We add that $\Delta V^{\rm tip}_{\rm TO}$ yields an unrealistically low age of 4.5 Gyr, which is most likely due to an underestimate of the tip brightness in the data, but could also be due to errors in the cluster metallicity, as $\Delta V^{\rm tip}_{\rm TO}$ is sensitive to it.

5.3 NGC 6934, a moderately metal-rich cluster

Our second example is that of NGC 6934 ( ${\rm [Fe/H]}= -1.30$); the CMD contains close to 9500 stars and the HB is well populated. As in the previous case we see (Table 3) that the first three indicators agree very well and thus the "Case A'' determination yields an age of 9.0 Gyr with Q=0.857. Due to the higher number of stars, $V_{\rm tip}$ can be determined more accurately and thus $\Delta V^{\rm tip}_{\rm TO}$ yields an age in agreement (Case D). In contrast, inclusion of the bump-brightness yields discrepant ages and Cases B and BC of Table 2 have a much lower confidence level (Fig. 11). The same is true when including the colour indicator $\Delta (B-V)^{\rm RGB}_{\rm TO}$ (Case E), which requires a higher age. This implies that the RGB is too blue, relative to the TO, although our colour transformations have a systematic shift to the red (Sect. 4.3), and is a likely consequence of the theoretical effective temperatures. Cases C and F agree quite well with the turn-off indicators. Overall (Case S) the age is 9.5 Gyr, but the confidence in this result is very low, and M(9.5)=150.

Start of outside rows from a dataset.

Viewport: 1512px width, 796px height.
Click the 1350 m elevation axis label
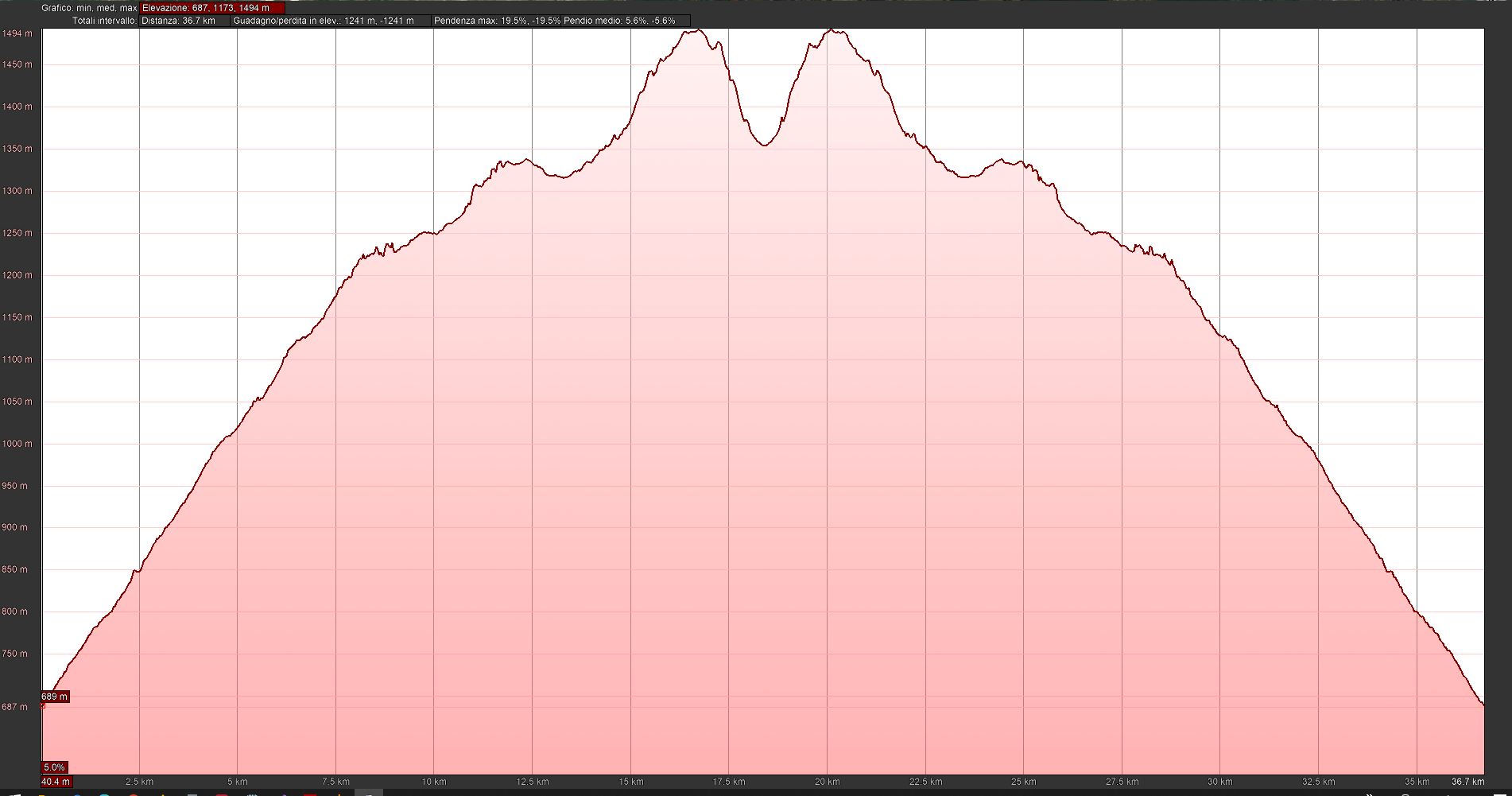point(17,149)
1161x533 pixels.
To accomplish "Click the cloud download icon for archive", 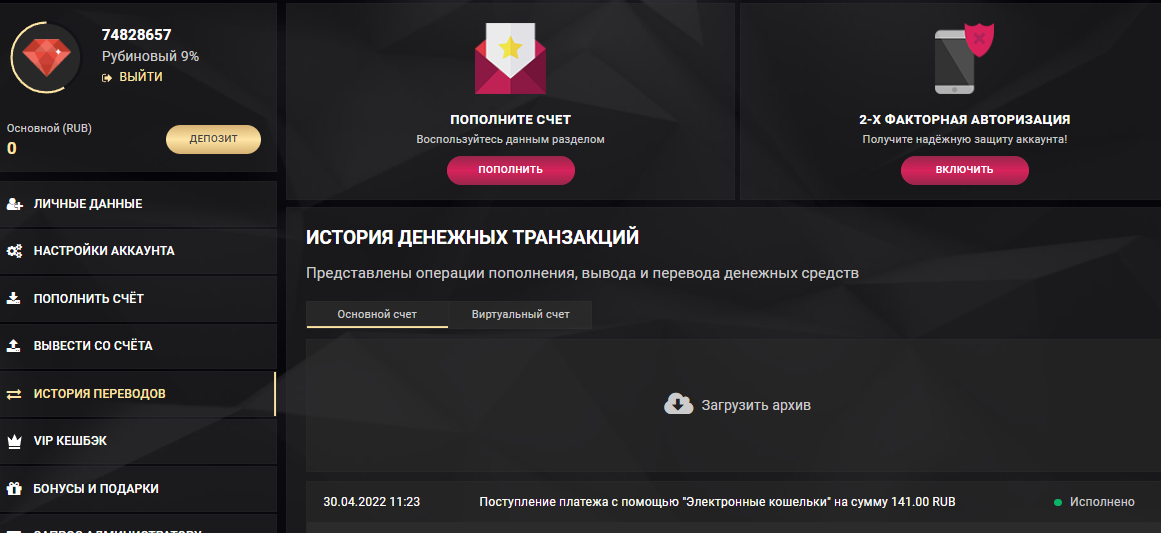I will (678, 404).
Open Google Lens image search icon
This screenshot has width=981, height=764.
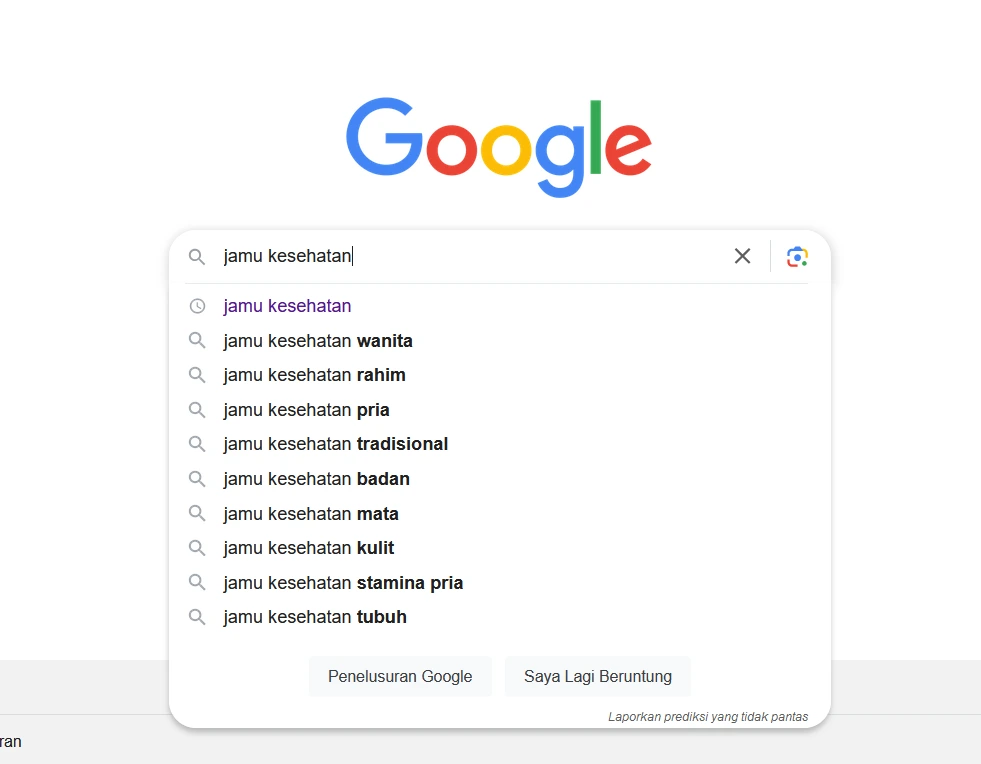coord(797,257)
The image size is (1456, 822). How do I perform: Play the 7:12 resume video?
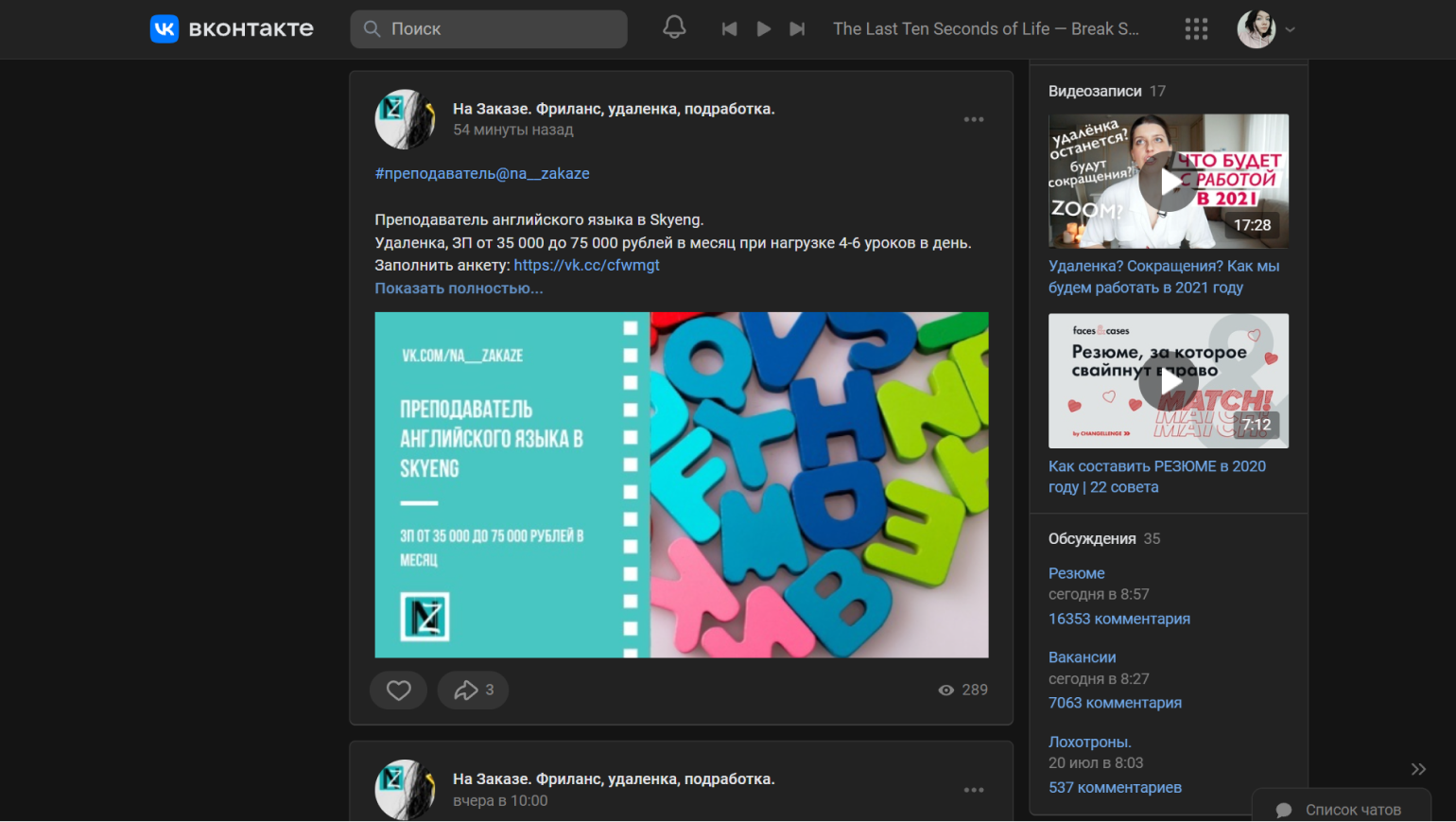pyautogui.click(x=1168, y=381)
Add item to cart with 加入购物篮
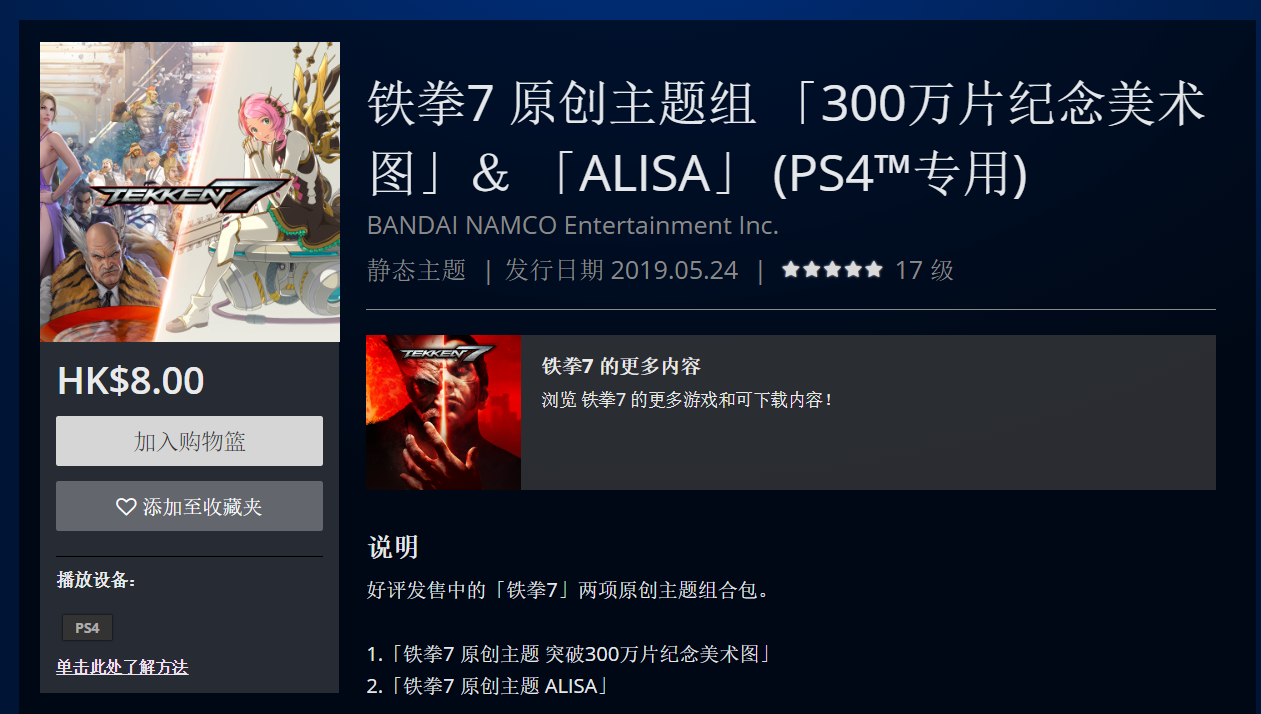Viewport: 1261px width, 714px height. point(189,441)

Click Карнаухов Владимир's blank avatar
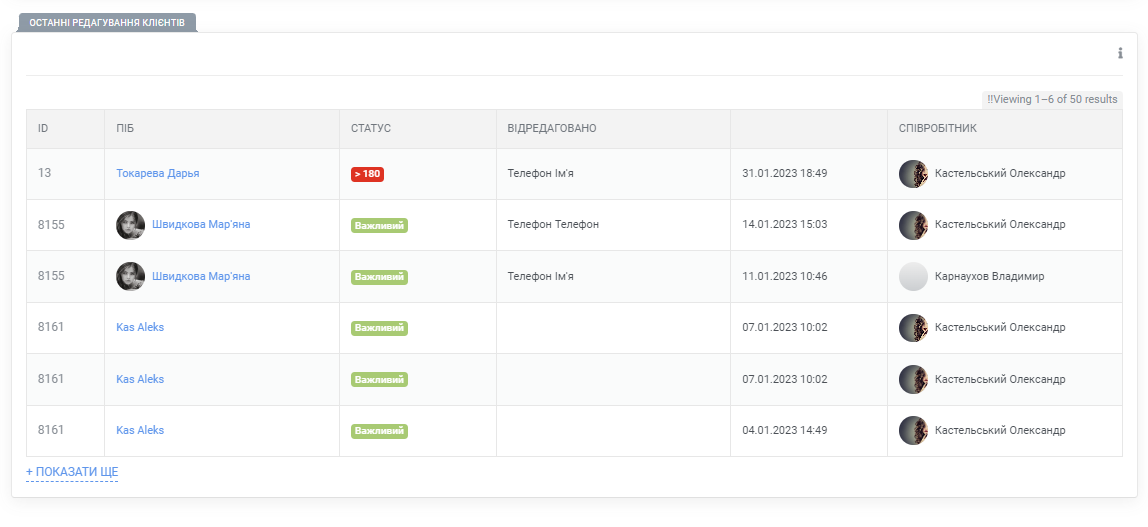[x=913, y=277]
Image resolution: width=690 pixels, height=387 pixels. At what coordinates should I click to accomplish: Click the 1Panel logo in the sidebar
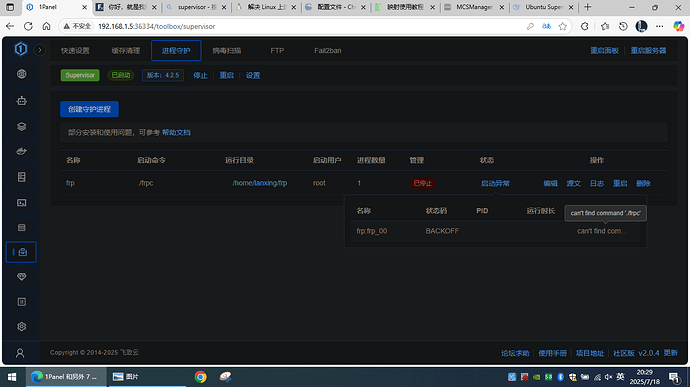21,49
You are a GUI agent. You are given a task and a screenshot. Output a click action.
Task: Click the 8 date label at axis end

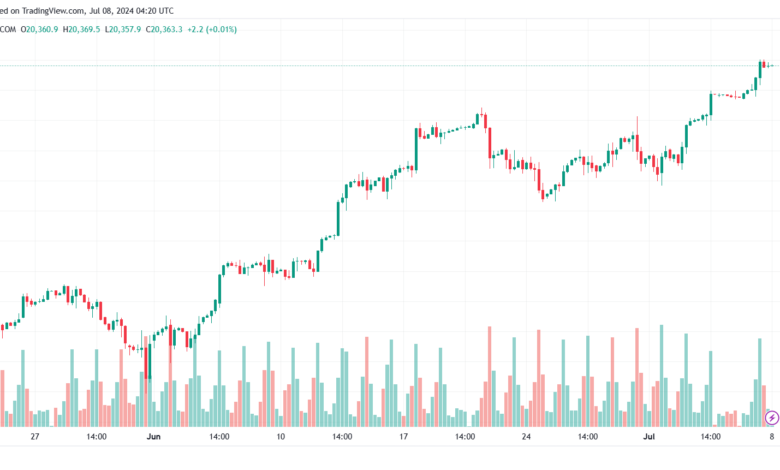[772, 437]
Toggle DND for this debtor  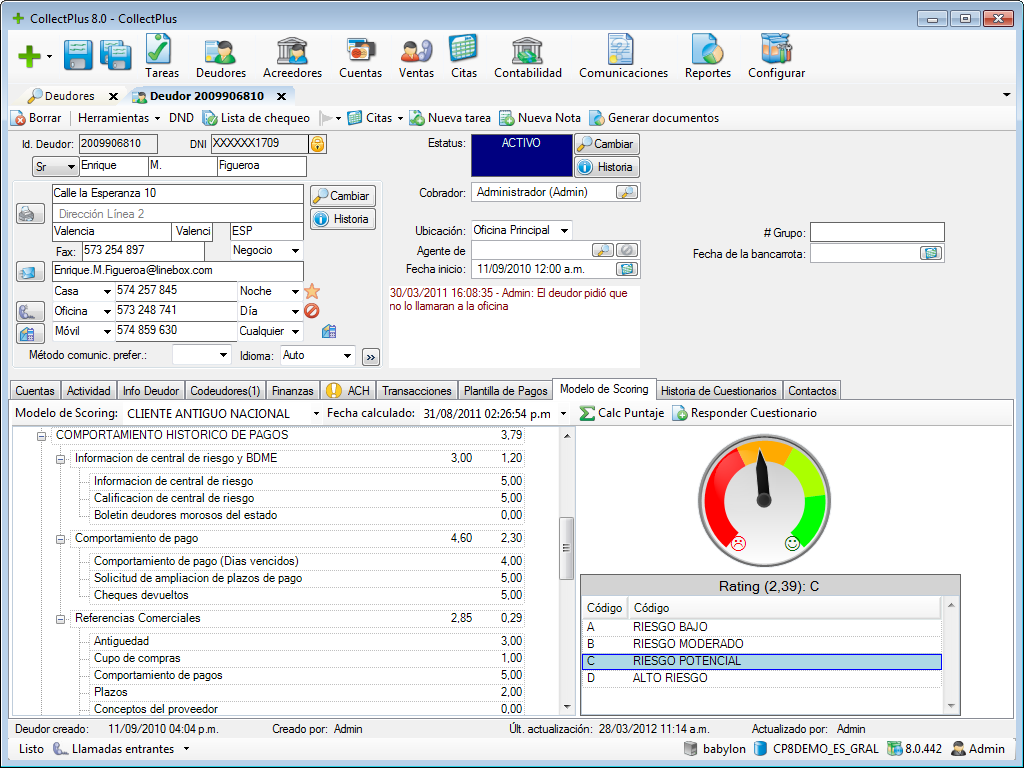pyautogui.click(x=181, y=118)
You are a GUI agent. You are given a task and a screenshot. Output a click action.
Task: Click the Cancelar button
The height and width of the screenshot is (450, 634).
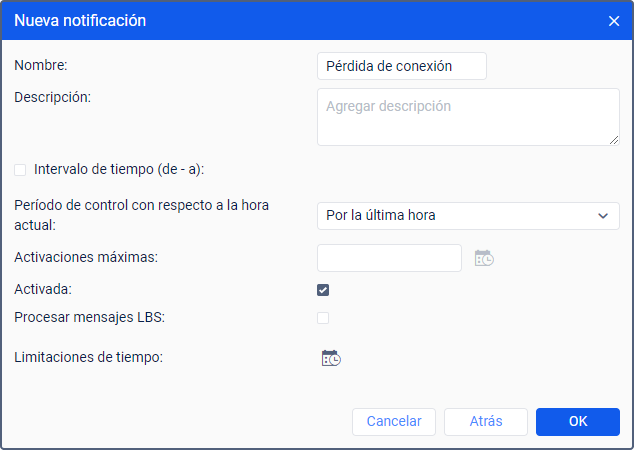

Table 3: Indicator value, age $t_{\rm min}$, minimum value $M(t_{\rm min})$, and fit quality Q for all age indicators applied to NGC 6934.


  \begin{figure}
\par\includegraphics[width=7.5cm,clip]{5133fig11.eps}\end{figure} Figure 11: Combinations of age indicators for NGC 6934: Case A (solid), Case B (dotted), Case C (dashed), Case D (dash dot), Case E (dash dot dot dot), and Case S (diamonds). Case F is not shown, as it coincides with Case A.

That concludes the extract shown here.